> **Work item**
In the listing that follows, the lines starting at the one containing "Where should I" and ending at the one containing "Disable the Rejected" are to be returned exactly, both boundary lines included, and no others.

> **Data for this task**
= = =

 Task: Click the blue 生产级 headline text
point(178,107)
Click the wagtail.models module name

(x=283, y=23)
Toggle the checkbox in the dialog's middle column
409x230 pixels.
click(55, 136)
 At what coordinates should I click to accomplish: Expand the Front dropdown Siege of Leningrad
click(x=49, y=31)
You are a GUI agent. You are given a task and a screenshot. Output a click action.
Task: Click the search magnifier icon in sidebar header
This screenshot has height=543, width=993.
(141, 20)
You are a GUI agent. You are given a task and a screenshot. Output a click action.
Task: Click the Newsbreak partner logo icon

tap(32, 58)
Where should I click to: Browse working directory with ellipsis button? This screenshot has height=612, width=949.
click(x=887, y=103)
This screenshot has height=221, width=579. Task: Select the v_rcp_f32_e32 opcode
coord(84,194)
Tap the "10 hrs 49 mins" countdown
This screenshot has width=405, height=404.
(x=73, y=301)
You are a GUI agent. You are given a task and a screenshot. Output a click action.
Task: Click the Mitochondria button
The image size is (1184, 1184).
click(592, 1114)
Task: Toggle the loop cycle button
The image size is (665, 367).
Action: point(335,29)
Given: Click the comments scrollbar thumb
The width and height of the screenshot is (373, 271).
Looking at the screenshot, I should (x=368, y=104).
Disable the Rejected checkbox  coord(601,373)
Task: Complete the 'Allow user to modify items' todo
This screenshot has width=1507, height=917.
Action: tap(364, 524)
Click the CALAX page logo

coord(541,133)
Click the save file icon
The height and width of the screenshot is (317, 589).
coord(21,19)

= = =

> **Reply to the task**
Where should I click to: Browse working directory with ellipsis button? This screenshot has height=612, width=949.
click(x=887, y=103)
This screenshot has height=221, width=579. Task: Select the v_rcp_f32_e32 opcode
coord(84,194)
Tap the "10 hrs 49 mins" countdown
This screenshot has width=405, height=404.
(x=73, y=301)
You are a GUI agent. You are given a task and a screenshot. Output a click action.
Task: Click the Mitochondria button
The image size is (1184, 1184).
click(592, 1114)
Task: Toggle the loop cycle button
The image size is (665, 367).
Action: point(335,29)
Given: Click the comments scrollbar thumb
The width and height of the screenshot is (373, 271).
Looking at the screenshot, I should (x=368, y=104).
Disable the Rejected checkbox  coord(601,373)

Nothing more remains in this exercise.